An surge of gene patents in Europe threatens to overwhelm the law
WALKING the tightrope of claims and counter claims seems to have become a way of life for the European Patent Office (EPO) as it contends with on a growing flood of hideously complicated patent claims. (Down To Earth, April 15, 1995. In a new ruling issued in early March, the epo upheld a challenge to a biotechnology patent while dropping 6 of the original 44 claims. As a fallout, the patent -- which covers plants containing a gene that makes them resistant to a herbicide -- will cover the genes and the techniques needed to insert it, but not the plants or the seeds.

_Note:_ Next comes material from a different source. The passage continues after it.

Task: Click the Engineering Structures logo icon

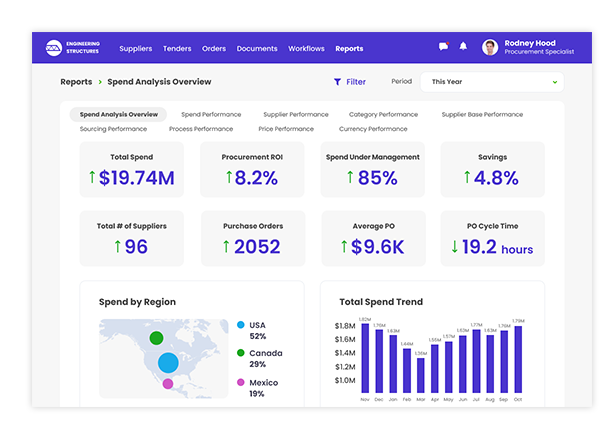Action: tap(53, 48)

Strangely enough, the EPO's decision was interpreted as a victory by both disputing sides -- patent-holder Plant Genetic Systems (PGS) of Ghent, Belgium, and Greenpeace International, the environmental group which challenged the patent. "The pgs wanted wide protection: from the plant cells, the seeds and the plants to a future generation of plants. Now it looks like they cannot charge royalties on the plants or the seeds," asserted Anna Brindley, a biologist at Greenpeace's science unit. Greenpeace also termed the decision as "a decision to defend nature" and "a major blow to the plant biotechnology industry".

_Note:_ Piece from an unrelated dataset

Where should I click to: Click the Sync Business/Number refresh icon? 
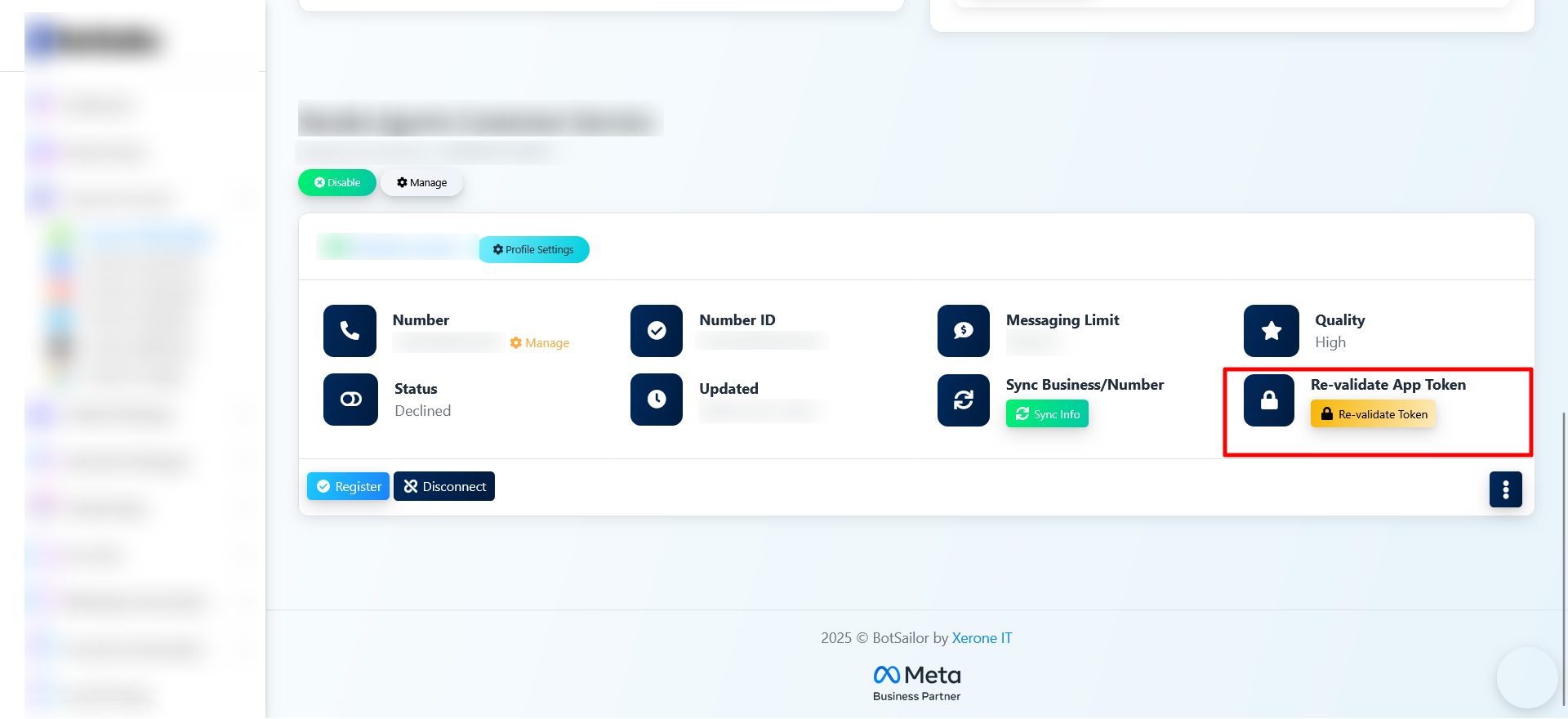[963, 400]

PGS, however, took quite a different stand. It said that its basic patents had been vindicated, and that rules designed to protect plant varieties would prevent others from riding piggyback on its innovations. The company also claimed that it voluntarily withdrew the 6 offending claims in the original patent.
PGS, was awarded the original patent in 1990 for the technology for transferring a herbicide-resistant gene into the cells of plants like potatoes, sugarbeet and tomatoes. The company claimed commercial rights over the gene, the altered plants and the seed.
PGS, claims were contested by Greenpeace on ethical and technical grounds. Drawing on the European Patent Convention, which does not allow patents on an invention that is "contrary to public morality", Greenpeace pointed out that it was unethical to give a private company control over genes and living organisms, and that it was conceivable that farmers could be tempted to spray more herbicides, thereby killing off all vegetation except their own. The group also sought to demolish pgs' patent claim by asserting that the company was claiming rights over non-patentable plant varieties. Greenpeace's public morality argument didn't go very far with the epo, but its position on plant varieties did.
The epo's ruling is likely to have some far reaching consequences on biodiversity issues. About 800 patents have been filed on genetically-engineered plants in the us and the uk, of which 65 per cent include claims to patent the plants themselves. Behind it all is one of the biggest thorns in environmentalists' thin skins -- the rapidly growing sub-industry in transgenic animals.